L’organisation de l’innovation à Lyon n’a alors rien d’anarchique. L’ouverture et le partage des connaissance sont encouragés par une récompense attribuée aux inventeurs qui acceptent de divulguer leurs travaux. Plus astucieux encore, des bonus leur sont alloués s’ils acceptent de participer activement à la diffusion de leurs inventions. Le mécanisme prend la forme d’un quasi consortium, la Grande Fabrique Lyonnaise, qui fédère les artisans, ateliers et marchands impliqués dans le commerce de la soie. Le financement des primes données aux innovateurs est assuré par la Caisse du droit des étoffes étrangères, abondée par une taxe sur les importations de textile étranger. Les inventions primées sont exposées dans les bureaux de la Grande Fabrique, non loin de l’Église des Gobelins, où défilent tous les artisans désireux d’observer quelles avancées ont été mises au point. C’est le cas, par exemple, de Michel Berthet, à l’origine d’une amélioration du métier à tisser de Falcon en 1760. En échange de la divulgation de son invention, il reçoit 1000 livres tournois, 600 tout de suite et le reste à la condition d’expliquer aux maîtres gardes comment l’utiliser et d’aider à l’installation d’exemplaires dans au moins quatre ateliers de la ville. Le métier à tisser de Jacquard, invention de rupture puisqu’il sera le premier à automatiser quasi totalement le tissage grâce à des cartes perforées, bénéficiera du même mécanisme en 180411 et sa diffusion extrêmement rapide sera assurée par l’imitation et les multiples perfectionnement que lui apporteront les artisans. « Les artisans inventifs, tisserands ou non, étaient rapidement informés de l’existence de nouveaux appareils : ils regardaient fonctionner les nouveaux métiers à tisser, écoutaient les tisserands, parlaient avec les maîtres gardes, travaillaient sur les métiers à tisser primés et leur apportaient des améliorations. Le système ouvert générait de gigantesque effets cumulatifs », écrivent Dominique Foray et Liliane Hilaire Perez.

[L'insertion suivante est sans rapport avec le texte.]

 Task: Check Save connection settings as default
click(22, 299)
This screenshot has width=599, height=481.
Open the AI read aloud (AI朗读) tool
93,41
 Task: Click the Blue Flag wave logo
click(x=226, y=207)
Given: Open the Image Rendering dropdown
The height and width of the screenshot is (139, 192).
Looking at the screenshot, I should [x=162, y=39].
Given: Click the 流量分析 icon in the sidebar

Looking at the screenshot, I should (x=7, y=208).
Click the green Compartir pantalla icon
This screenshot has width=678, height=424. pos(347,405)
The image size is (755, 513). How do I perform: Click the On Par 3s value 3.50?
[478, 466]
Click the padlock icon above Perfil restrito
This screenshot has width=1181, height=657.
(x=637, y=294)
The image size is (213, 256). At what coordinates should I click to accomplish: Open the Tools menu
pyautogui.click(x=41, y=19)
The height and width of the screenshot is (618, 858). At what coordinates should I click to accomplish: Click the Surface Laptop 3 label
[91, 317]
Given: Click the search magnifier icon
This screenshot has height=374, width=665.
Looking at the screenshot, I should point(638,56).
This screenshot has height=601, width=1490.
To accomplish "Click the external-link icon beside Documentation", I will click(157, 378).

L’exemple de la soierie lyonnaise permet d’identifier certains facteurs clefs déterminant la réussite d’un système d’incitation à l’innovation collective fondé sur le libre accès aux savoirs. Selon Foray et Hilaire, il faut surtout que les membres de la communauté aient tous l’impression de bénéficier de la mise en commun des ressources. Ce qui était le cas des élites lyonnaises, dont le sentiment communautaire était renforcé par la concurrence avec Londres. Tous les participants doivent collectivement partager la conviction que « l’ouverture augmente la performance générale du système et que la diffusion des connaissances de l’un participe d’un jeu à somme positive ». Si un nombre croissant d’acteurs du système a le sentiment d’être floué par la collectivité, le dispositif s’affaisse, miné de l’intérieur par la multiplication des stratégies individuelles de privatisation des savoirs. L’exemple lyonnais finira d’ailleurs par imploser au XIXe siècle sous la pression des revendications individuelles. Jacquard lui-même, devant le succès phénoménal de son métier à tisser, entrera en conflit avec la municipalité de Lyon, s’estimant insuffisamment récompensé pour sa contribution au bien-être collectif.